___ Source data
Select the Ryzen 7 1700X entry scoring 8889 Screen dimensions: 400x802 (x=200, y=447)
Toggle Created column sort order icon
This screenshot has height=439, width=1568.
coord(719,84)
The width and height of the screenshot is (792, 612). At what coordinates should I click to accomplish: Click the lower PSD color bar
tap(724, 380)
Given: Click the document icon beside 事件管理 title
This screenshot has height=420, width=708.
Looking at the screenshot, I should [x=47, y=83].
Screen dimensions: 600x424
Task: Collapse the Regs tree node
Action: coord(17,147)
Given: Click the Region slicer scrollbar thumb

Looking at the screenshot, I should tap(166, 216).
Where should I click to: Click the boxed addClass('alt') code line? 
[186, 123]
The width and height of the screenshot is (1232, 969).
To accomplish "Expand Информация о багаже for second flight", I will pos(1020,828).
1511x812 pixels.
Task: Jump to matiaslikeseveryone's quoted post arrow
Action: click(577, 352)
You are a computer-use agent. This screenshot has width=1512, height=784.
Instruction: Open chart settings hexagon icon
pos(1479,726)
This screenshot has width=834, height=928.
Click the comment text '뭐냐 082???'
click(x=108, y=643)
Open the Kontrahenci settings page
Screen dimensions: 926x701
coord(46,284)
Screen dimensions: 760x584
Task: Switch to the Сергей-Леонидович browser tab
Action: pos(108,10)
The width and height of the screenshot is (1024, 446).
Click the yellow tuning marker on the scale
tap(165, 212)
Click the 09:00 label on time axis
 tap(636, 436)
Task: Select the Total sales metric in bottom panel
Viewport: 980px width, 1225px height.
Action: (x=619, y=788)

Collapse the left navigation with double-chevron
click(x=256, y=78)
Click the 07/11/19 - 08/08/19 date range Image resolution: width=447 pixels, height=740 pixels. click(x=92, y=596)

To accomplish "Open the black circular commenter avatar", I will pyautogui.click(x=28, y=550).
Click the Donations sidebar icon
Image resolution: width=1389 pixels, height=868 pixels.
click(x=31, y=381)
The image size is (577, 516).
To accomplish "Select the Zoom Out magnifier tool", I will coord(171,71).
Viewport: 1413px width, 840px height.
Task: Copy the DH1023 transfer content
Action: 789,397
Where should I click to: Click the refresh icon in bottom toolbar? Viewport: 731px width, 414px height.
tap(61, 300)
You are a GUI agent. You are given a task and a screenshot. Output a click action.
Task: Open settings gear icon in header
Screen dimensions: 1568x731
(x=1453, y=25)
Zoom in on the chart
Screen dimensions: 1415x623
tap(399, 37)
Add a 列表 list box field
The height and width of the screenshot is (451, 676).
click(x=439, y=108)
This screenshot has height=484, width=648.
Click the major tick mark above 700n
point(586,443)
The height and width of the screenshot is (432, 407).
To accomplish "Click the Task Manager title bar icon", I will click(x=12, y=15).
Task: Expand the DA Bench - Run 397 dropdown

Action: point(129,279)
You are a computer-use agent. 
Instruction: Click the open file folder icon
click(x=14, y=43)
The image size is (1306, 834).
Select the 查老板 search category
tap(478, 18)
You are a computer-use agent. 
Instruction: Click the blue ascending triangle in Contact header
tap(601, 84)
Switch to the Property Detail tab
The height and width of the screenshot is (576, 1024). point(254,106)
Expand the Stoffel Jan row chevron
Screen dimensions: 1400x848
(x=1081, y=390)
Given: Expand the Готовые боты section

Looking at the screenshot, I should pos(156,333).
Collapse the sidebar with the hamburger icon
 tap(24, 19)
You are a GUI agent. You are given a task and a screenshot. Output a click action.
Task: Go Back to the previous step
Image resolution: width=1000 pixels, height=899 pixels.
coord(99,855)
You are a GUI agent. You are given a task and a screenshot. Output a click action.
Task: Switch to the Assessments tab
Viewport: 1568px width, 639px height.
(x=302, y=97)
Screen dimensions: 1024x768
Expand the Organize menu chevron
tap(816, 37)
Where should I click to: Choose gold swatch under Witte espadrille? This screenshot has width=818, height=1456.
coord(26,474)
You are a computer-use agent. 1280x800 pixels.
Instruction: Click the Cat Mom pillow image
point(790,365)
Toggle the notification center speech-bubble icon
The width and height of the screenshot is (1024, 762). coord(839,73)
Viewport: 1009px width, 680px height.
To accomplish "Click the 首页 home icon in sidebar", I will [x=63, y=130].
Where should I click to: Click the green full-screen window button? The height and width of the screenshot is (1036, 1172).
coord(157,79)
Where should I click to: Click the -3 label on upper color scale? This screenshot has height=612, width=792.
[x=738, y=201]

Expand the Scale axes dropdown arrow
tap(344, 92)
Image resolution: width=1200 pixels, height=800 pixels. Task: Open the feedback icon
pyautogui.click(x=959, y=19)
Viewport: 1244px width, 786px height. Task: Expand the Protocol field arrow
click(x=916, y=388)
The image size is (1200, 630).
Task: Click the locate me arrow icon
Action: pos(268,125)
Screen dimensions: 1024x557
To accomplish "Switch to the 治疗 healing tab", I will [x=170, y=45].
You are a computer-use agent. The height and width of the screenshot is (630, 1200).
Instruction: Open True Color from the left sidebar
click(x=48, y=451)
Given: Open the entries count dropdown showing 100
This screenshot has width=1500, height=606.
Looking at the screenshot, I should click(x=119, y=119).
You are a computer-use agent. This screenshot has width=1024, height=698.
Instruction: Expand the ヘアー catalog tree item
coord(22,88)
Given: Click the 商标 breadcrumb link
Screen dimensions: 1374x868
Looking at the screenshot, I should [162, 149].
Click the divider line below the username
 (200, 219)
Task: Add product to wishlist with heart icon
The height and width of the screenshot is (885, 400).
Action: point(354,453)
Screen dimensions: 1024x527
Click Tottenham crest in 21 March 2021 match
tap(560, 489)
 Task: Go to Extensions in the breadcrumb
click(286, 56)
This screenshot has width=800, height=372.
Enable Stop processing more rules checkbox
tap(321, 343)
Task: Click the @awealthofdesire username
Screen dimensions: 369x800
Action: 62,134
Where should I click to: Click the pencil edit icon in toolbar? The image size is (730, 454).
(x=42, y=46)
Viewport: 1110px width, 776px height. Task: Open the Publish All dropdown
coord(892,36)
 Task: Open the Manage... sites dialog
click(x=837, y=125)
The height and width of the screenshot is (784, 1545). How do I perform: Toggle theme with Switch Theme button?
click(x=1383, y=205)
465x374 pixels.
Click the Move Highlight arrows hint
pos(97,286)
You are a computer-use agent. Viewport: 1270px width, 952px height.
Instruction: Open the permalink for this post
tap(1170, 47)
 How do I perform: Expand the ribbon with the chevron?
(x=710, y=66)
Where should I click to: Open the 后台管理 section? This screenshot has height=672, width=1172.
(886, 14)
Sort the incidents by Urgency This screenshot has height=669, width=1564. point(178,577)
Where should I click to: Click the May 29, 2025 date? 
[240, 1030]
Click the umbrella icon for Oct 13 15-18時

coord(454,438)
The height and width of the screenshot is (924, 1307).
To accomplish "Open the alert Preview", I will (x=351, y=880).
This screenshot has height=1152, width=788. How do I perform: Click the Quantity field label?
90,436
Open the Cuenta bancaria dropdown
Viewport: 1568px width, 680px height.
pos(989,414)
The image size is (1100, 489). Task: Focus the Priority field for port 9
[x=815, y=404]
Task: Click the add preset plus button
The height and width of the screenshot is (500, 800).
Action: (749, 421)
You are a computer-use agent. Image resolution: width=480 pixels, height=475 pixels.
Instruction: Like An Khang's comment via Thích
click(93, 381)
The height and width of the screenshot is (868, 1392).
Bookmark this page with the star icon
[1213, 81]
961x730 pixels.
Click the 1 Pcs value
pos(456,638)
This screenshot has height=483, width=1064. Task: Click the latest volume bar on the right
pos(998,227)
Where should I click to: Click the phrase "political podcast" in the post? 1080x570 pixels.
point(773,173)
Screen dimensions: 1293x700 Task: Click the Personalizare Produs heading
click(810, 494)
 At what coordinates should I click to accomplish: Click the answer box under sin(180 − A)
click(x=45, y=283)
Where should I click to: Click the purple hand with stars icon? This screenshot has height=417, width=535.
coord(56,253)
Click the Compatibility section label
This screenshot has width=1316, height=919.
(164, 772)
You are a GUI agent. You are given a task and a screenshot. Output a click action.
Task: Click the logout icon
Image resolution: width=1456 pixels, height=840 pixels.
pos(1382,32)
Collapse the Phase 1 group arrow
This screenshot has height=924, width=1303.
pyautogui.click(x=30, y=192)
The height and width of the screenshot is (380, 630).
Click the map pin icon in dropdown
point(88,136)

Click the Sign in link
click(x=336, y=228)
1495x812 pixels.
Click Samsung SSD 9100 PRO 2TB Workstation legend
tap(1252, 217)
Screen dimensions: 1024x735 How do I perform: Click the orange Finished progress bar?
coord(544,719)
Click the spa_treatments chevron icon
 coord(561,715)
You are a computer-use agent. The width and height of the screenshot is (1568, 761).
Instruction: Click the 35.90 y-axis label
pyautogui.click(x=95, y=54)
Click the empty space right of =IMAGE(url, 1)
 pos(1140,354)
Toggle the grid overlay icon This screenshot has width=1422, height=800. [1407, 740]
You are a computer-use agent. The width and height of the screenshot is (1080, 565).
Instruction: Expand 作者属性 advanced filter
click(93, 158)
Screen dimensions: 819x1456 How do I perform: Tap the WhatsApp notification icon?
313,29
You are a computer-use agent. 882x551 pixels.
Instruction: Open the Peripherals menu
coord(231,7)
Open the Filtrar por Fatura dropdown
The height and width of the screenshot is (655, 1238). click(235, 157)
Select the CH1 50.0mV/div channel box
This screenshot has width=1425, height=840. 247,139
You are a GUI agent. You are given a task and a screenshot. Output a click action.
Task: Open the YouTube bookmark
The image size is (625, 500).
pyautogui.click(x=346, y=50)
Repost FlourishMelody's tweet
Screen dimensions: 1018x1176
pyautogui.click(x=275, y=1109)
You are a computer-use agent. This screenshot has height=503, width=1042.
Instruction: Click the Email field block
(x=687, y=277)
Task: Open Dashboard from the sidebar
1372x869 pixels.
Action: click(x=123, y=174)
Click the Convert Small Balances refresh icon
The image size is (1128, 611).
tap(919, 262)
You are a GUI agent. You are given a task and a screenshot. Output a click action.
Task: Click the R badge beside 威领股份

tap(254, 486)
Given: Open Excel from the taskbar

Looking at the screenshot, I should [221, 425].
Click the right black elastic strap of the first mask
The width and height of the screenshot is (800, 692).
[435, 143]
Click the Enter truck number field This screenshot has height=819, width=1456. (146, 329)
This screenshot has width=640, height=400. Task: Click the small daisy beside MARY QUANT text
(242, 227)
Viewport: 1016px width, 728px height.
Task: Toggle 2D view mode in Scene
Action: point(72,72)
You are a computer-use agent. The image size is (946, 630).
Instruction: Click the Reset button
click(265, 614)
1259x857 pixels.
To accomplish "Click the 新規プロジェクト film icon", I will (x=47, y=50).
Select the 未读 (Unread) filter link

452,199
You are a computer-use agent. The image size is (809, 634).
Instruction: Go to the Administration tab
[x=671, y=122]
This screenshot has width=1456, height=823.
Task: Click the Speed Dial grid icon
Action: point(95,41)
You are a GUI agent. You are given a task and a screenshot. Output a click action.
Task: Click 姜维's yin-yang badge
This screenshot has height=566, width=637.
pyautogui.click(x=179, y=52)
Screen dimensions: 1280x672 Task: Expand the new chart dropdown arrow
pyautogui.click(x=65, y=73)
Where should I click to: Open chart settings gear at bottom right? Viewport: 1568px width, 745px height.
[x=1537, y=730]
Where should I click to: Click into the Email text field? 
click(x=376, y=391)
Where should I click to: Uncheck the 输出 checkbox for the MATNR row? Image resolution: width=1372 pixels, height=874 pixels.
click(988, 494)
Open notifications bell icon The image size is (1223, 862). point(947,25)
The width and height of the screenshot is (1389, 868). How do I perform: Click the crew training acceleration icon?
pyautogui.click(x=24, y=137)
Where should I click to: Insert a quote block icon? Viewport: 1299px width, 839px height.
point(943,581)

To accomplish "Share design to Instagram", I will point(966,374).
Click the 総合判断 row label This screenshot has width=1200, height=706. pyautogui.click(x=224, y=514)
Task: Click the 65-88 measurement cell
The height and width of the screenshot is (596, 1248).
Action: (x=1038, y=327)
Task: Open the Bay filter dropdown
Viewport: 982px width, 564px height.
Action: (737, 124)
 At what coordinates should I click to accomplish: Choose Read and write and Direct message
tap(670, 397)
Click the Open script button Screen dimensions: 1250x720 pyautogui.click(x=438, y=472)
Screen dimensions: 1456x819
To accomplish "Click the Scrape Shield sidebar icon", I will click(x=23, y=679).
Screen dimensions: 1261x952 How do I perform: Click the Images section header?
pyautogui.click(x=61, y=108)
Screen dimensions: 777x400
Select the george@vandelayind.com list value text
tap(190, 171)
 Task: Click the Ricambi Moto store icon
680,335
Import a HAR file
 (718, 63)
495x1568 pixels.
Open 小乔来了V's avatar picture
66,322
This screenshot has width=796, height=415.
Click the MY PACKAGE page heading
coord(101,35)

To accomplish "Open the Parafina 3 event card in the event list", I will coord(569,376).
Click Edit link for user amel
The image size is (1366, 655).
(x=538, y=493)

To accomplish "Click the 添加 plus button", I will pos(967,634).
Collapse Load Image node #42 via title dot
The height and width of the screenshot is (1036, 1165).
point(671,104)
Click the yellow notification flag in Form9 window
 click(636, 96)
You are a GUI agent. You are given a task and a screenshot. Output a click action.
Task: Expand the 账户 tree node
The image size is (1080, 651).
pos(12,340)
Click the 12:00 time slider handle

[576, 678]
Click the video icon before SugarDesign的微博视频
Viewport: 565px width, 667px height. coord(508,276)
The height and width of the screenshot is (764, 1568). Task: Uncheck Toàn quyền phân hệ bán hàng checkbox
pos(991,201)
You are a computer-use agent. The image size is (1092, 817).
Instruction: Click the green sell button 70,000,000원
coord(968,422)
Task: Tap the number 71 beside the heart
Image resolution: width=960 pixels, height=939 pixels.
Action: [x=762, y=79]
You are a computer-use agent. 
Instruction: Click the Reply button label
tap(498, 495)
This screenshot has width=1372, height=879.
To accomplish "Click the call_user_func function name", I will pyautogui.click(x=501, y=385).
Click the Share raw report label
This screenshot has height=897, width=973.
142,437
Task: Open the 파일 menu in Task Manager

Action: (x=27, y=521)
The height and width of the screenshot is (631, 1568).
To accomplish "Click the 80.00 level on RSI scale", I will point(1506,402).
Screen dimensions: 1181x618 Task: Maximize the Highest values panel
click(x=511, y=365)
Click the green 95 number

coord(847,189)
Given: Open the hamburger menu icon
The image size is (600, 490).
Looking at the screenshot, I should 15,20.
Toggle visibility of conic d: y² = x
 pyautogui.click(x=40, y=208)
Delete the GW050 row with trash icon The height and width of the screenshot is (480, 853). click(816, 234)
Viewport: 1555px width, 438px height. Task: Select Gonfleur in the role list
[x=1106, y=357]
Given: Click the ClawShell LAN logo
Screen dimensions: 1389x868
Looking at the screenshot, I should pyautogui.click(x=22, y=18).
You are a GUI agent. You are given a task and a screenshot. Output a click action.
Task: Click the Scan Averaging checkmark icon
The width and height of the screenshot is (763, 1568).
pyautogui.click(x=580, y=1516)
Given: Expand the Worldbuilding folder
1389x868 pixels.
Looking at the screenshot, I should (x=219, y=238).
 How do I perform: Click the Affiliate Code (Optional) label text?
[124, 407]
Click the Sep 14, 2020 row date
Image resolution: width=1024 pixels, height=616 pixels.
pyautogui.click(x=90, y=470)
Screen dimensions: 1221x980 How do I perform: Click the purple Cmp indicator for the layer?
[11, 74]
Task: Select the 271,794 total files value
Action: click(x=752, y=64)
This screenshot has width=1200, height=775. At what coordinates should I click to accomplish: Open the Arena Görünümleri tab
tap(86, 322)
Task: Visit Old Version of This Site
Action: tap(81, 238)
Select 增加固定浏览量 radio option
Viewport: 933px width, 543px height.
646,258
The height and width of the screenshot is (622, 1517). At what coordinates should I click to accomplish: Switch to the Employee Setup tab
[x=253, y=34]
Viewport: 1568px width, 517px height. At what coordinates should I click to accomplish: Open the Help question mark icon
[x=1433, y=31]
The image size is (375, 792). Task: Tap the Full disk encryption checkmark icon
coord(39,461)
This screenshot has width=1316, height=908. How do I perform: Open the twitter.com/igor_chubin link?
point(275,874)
______
Print the lines of the records exactly as they appear, from the line containing "The image size is (375, 792)." through the end of the records.

Expected answer =
The image size is (375, 792). Task: Tap the Full disk encryption checkmark icon
coord(39,461)
This screenshot has width=1316, height=908. How do I perform: Open the twitter.com/igor_chubin link?
point(275,874)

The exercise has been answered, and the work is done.